Adopting this view of relevance it has been held that "[u]nder [Rule] 401, evidence is relevant if it has ‘any tendency to make the existence of any fact that is of consequence to the determination of the action more probable or less probable than it would be without the evidence.’ [Therefore] ‘It follows that evidence is irrelevant only when it has no tendency to prove the fact. Thus the rule, while giving judges great freedom to admit evidence, diminishes substantially their authority to exclude evidence as irrelevant.’ " Frank v. County of Hudson, 924 F.Supp. 620, 626 (D.N.J. 1996) (citing Spain v. Gallegos, 26 F.3d 439, 452 (3d Cir. 1994) ) (quotations omitted).

This quality of inclusion embraced by the Federal Rules of Evidence is further buttressed by Rule 402, which generally defines the admissibility of relevant evidence in sweeping terms, providing that:

All relevant evidence is admissible, except as otherwise provided by the Constitution of the United States, by Act of Congress, by these rules, or by other rules prescribed by the Supreme Court pursuant to statutory authority. Evidence which is not relevant is not admissible.

Fed. R. Evid. 402.

Thus, Rule 402 expressly provides that all "[r]elevant evidence will be admissible unless the rules of evidence provide to the contrary." United States v. Sriyuth, 98 F.3d 739, 745 (3d Cir. 1996) (citations omitted). These principles favoring inclusion of evidence are, however, subject to some reasonable limitations. Thus, Rule 403, provides grounds for exclusion of some potentially irrelevant but highly prejudicial evidence, stating that:

Although relevant, evidence may be excluded if its probative value is substantially outweighed by the danger of unfair prejudice, confusion of the issues, or misleading the jury, or by considerations of undue delay, waste of time, or needless presentation of cumulative evidence.

Fed.
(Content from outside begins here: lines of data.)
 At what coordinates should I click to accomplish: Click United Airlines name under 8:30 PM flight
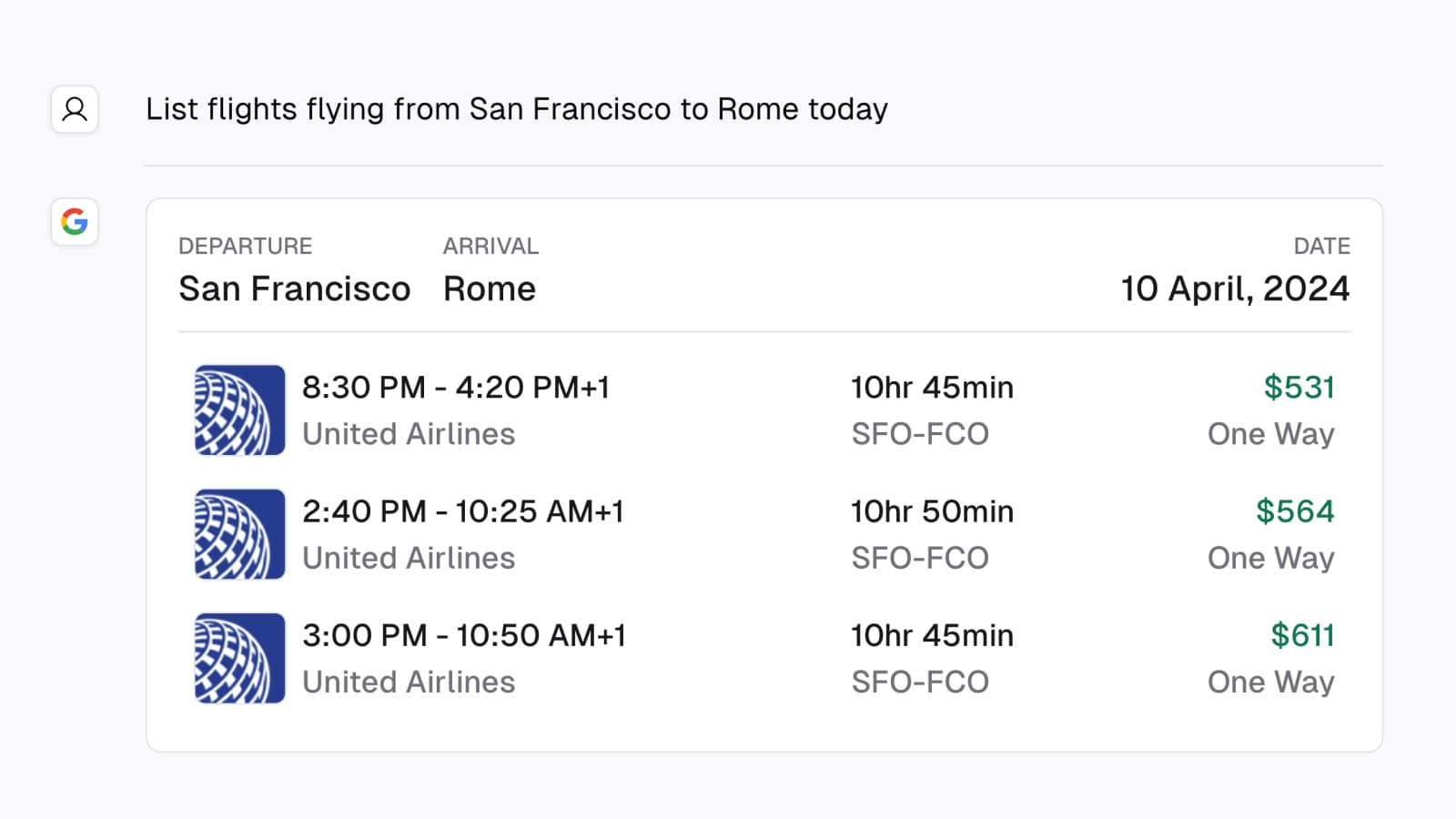coord(409,434)
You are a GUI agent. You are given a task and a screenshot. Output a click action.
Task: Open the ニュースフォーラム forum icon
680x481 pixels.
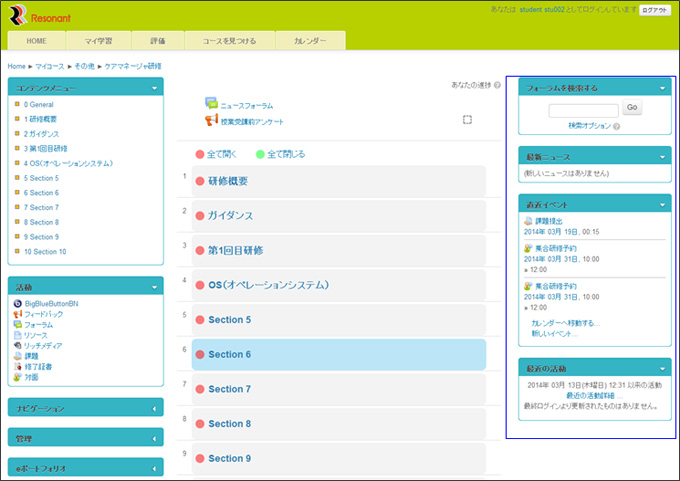tap(211, 103)
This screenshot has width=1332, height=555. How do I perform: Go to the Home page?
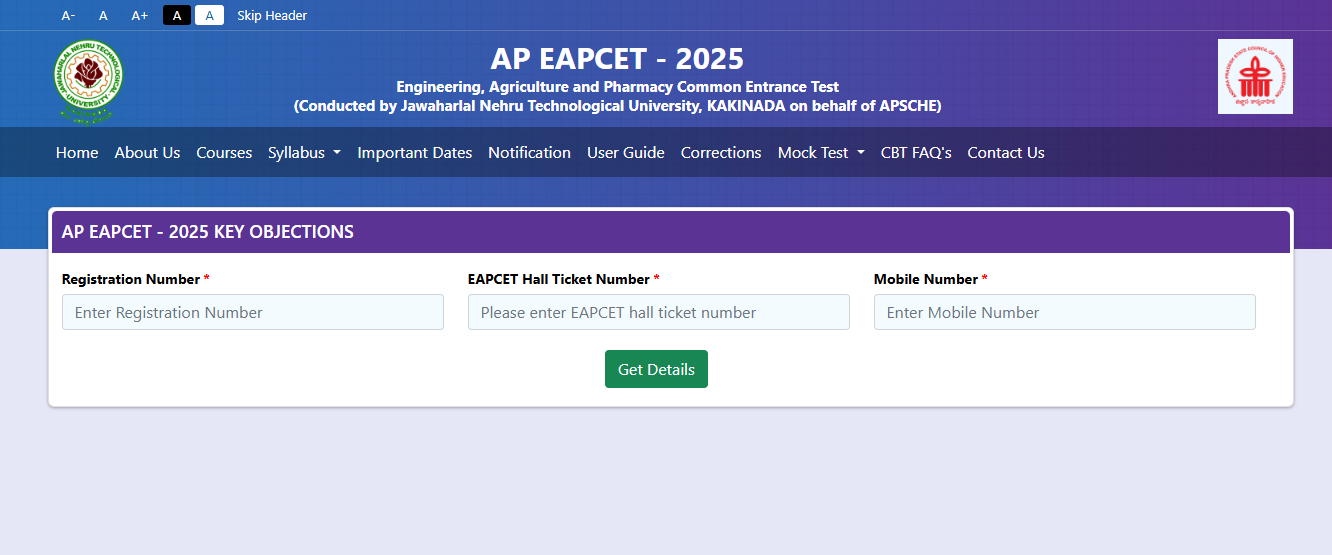pos(77,153)
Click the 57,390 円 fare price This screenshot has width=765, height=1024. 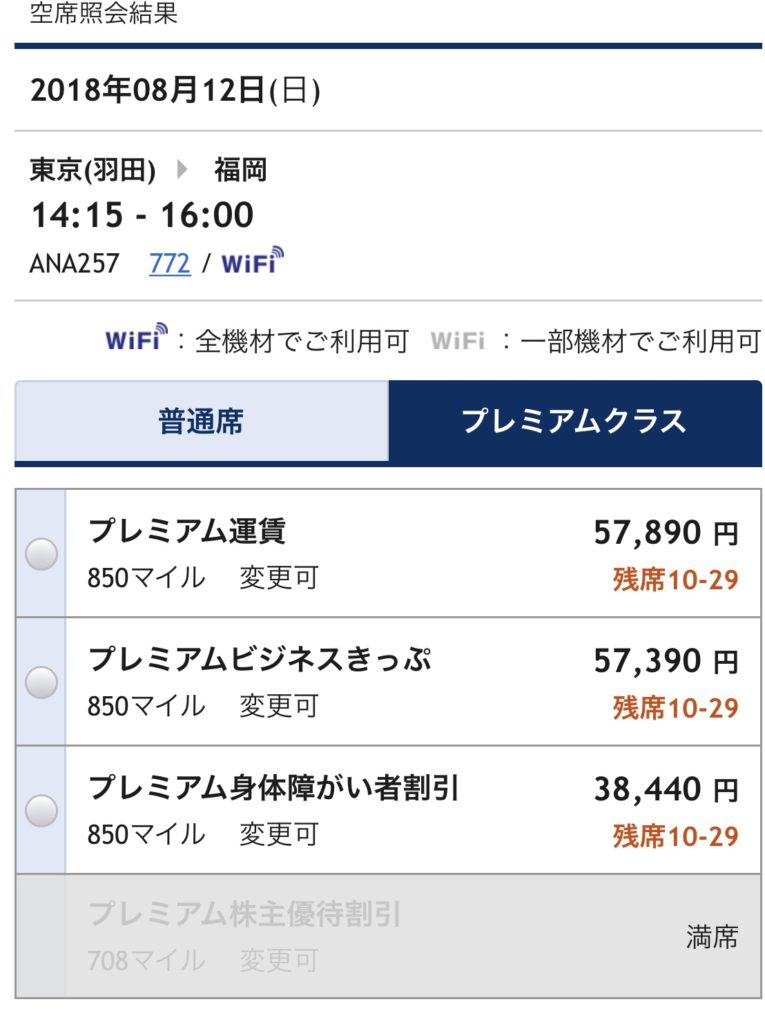[666, 661]
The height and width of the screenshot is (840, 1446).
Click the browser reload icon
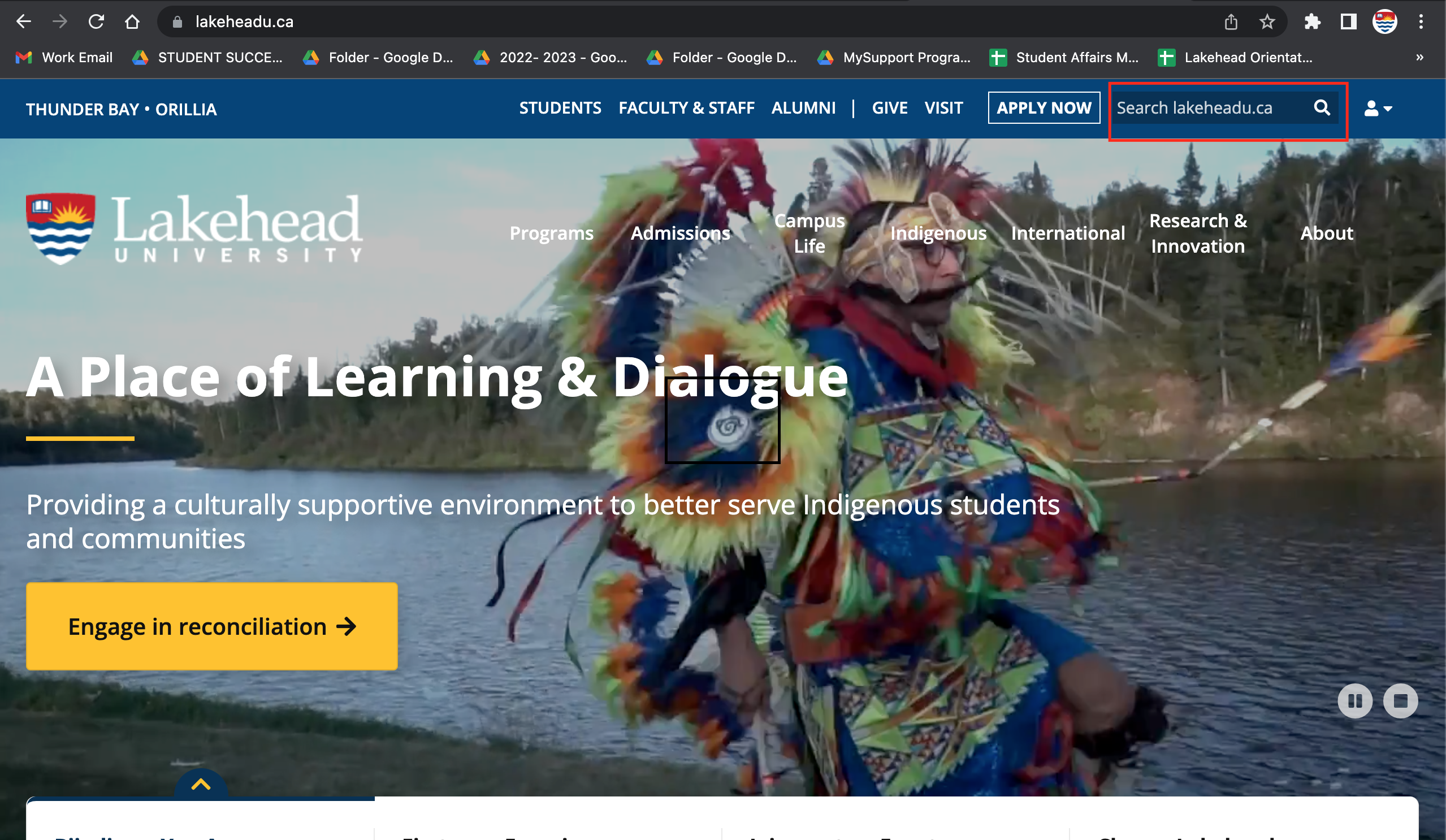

R. Evid. 403.

By permitting the exclusion of relevant evidence only when its probative value is "substantially outweighed" by other prejudicial factors, Rule 403 underscores the principle that, while evidentiary rulings rest in the sound discretion of the court, that discretion should consistently be exercised in a fashion which favors the admission of relevant proof unless the relevance of that proof is substantially outweighed by some other factors which caution against admission. Guided by these general legal tenets, we note that the remaining issue in this case, while couched by the plaintiff in terms of a breach of contract, actually is more aptly described as litigation designed to determine the extent of liability under this insurance contract pursuant to the terms of the contract itself. Recognizing that the bad faith claims processing issues originally set forth in the complaint are no longer properly part of this lawsuit, we turn to the issue framed by this motion in limine —namely, the question of whether the insurance policy limits, and policy premiums paid by the plaintiff, should be excluded from the trial of this case. On this question we are mindful that courts have come to differing conclusions. Compare Noone v. Progressive Direct Ins. Co., No. 3:12CV1675, 2013 WL 8367579, at *2 (M.D. Pa. May 28, 2013) (denying motion in limine ) with Lucca v. Geico Ins. Co., No. CV 15-4124, 2016 WL 3632717, at *2 (E.D. Pa. July 7, 2016) (granting motion in limine ). On this score, we find the rationale of the court in Lucca to be more persuasive. In Lucca, the district court granted a motion in limine excluding evidence relating to the policy limits and premiums paid on an insurance policy in a case involving assessing damages on a UIM claim, noting that:

The Court acknowledges that the bar for relevance is low. However, the amounts of the policy limits and paid premiums, facts that are undisputed and therefore not for the jury to decide, do not even reach that low bar. The only issue for the jury to decide in this matter is the extent of [the plaintiff's] injuries from the accident. That [this] policy includes a [specific] underinsured motorist limit or that [a party] paid a certain amount in premiums for the policy does not have "any tendency to make [any fact at issue in this case] more or less probable than it would be without the evidence." See Fed. R. Evid. 401. Indeed, not only is the policy limit irrelevant in this case, introducing evidence of the policy limit may very well serve to prejudice [the insurer] by giving the jury an anchor number that has no bearing on [the plaintiff's] damages. For these reasons, the Court will exclude at trial any mention of the policy limits or the amount of premiums paid. Once a verdict has been rendered by the jury on the amount of damages suffered by [the plaintiff], the Court can mold the verdict appropriately to reflect the limits of both [the plaintiff's] policy and the third party tortfeasor's policy.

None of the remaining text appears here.